Exercise directions: Scale the data, starting at the line that contains "Choose the red" and ending after the line that contains "Action: (x=119, y=154)". Copy every line in that span as it stands, but multiply each coordinate in the answers by 1.5 and round to a whole number, rounding halves up; leave the requests and the sizes they give unchanged.

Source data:
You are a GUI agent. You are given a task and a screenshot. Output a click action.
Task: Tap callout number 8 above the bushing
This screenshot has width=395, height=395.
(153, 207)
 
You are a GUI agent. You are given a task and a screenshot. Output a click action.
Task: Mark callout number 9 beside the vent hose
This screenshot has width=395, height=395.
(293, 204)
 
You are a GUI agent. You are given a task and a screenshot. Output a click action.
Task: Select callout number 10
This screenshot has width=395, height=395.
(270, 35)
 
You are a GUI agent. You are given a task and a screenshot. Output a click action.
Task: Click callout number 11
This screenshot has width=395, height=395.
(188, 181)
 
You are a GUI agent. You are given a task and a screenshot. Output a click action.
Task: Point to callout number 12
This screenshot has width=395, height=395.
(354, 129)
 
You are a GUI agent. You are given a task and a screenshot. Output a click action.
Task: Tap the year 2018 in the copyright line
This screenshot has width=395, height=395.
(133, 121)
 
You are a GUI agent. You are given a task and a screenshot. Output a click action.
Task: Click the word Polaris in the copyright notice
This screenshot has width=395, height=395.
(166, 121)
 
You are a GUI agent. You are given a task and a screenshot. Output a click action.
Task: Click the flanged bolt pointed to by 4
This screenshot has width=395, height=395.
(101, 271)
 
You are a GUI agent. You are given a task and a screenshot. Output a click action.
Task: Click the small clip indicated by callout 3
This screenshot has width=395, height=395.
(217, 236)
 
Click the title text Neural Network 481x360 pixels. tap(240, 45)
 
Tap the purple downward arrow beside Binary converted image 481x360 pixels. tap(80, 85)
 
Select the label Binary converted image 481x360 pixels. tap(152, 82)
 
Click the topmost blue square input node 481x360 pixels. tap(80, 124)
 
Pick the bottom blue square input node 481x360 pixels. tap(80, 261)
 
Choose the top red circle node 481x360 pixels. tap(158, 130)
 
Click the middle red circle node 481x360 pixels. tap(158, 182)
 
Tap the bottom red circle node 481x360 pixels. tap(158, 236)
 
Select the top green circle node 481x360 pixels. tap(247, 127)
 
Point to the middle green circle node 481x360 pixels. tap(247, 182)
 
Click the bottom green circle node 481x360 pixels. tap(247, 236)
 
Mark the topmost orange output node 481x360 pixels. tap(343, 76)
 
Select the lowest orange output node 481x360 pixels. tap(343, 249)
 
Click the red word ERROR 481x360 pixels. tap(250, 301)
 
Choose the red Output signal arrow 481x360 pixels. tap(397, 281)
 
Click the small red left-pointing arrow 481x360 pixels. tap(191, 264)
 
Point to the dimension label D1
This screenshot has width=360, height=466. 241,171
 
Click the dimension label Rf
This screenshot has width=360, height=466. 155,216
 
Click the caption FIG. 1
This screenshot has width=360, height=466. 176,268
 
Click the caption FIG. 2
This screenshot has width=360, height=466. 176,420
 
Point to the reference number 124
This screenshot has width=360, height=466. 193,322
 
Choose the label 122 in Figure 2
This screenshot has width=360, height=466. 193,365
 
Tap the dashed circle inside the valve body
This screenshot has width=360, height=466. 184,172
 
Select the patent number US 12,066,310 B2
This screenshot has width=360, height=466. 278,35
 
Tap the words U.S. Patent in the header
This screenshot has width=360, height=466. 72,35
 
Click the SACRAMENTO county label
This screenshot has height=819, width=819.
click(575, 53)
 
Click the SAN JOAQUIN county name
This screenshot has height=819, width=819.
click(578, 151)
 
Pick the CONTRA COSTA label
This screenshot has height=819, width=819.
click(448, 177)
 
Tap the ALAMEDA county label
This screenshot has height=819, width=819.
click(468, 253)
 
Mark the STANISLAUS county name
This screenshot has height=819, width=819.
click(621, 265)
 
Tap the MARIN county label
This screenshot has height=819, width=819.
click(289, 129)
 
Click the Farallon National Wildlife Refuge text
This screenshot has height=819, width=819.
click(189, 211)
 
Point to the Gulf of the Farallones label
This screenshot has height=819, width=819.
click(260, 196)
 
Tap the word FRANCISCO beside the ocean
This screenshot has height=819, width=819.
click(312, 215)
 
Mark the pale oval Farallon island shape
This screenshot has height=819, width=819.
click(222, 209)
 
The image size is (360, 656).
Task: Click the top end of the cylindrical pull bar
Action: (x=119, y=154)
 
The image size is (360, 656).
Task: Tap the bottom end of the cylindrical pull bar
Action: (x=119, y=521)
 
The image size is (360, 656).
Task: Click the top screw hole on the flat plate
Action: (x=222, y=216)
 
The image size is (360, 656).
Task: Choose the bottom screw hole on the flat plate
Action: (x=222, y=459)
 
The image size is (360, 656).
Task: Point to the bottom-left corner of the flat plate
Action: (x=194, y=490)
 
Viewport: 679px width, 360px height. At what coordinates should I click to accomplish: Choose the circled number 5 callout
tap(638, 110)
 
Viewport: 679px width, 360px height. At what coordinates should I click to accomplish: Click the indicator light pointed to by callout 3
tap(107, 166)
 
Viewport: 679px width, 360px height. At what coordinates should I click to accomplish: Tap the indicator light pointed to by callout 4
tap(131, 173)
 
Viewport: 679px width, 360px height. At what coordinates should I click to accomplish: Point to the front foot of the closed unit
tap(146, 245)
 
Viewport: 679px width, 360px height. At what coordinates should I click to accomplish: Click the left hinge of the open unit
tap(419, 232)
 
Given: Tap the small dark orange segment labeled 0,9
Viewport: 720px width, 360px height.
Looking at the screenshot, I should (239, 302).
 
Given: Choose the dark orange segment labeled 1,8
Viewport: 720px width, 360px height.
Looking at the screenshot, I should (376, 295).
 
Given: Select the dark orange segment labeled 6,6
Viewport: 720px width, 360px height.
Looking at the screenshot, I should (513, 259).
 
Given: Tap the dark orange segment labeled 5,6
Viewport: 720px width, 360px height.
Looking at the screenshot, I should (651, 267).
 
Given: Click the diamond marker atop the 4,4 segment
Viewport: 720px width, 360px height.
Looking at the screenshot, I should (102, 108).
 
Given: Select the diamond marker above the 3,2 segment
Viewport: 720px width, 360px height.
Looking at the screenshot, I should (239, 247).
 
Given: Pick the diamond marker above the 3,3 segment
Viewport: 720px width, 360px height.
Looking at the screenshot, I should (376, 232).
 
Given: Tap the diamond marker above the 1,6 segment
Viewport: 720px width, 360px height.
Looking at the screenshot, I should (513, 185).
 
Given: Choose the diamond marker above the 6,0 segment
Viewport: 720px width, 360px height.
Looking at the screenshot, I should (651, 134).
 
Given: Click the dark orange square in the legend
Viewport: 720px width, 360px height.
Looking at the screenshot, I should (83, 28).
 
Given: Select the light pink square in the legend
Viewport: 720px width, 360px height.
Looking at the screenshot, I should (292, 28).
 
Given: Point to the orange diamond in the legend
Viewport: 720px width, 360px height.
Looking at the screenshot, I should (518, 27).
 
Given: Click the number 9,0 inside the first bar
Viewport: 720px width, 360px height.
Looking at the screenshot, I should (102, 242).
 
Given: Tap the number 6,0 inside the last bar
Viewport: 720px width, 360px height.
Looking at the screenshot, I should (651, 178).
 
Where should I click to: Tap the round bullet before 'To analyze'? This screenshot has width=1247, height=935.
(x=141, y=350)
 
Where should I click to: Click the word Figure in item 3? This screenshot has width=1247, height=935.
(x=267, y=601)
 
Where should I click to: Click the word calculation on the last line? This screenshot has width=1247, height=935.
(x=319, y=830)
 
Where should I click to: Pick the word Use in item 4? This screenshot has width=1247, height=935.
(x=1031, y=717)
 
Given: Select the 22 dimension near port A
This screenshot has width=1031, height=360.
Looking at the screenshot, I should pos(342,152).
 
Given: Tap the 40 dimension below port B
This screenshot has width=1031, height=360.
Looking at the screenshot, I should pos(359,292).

Solution to the problem:
Choose the red Output signal arrow 481x360 pixels. tap(596, 422)
 
Click the small red left-pointing arrow 481x360 pixels. tap(287, 396)
 
Point to the dimension label D1
This screenshot has width=360, height=466. 362,257
 
Click the dimension label Rf
This screenshot has width=360, height=466. 233,324
 
Click the caption FIG. 1
This screenshot has width=360, height=466. 264,402
 
Click the caption FIG. 2
This screenshot has width=360, height=466. 264,630
 
Point to the reference number 124
This screenshot has width=360, height=466. 290,483
 
Choose the label 122 in Figure 2
This screenshot has width=360, height=466. 290,548
 
Tap the dashed circle inside the valve body
This screenshot has width=360, height=466. 276,258
 
Select the patent number US 12,066,310 B2
This screenshot has width=360, height=466. 417,53
 
Tap the words U.S. Patent in the header
This screenshot has width=360, height=466. 108,53
 
Click the SACRAMENTO county label
This screenshot has height=819, width=819.
click(863, 80)
 
Click the SAN JOAQUIN county name
This screenshot has height=819, width=819.
click(867, 227)
 
Pick the CONTRA COSTA label
This screenshot has height=819, width=819.
click(672, 266)
 
Tap the ALAMEDA county label
This screenshot has height=819, width=819.
click(702, 380)
 
Mark the STANISLAUS county name
This screenshot has height=819, width=819.
click(932, 398)
 
Tap the MARIN county label
This screenshot has height=819, width=819.
click(434, 194)
 
Click the Farallon National Wildlife Refuge text
This screenshot has height=819, width=819.
click(284, 317)
 
Point to the Gulf of the Farallones label
This screenshot has height=819, width=819.
click(390, 294)
 
Tap the word FRANCISCO beside the ocean
This screenshot has height=819, width=819.
click(468, 323)
 
Mark the pale oval Farallon island shape
This screenshot has height=819, width=819.
click(333, 314)
 
The image size is (360, 656).
Task: Click the top end of the cylindrical pull bar
Action: (x=179, y=231)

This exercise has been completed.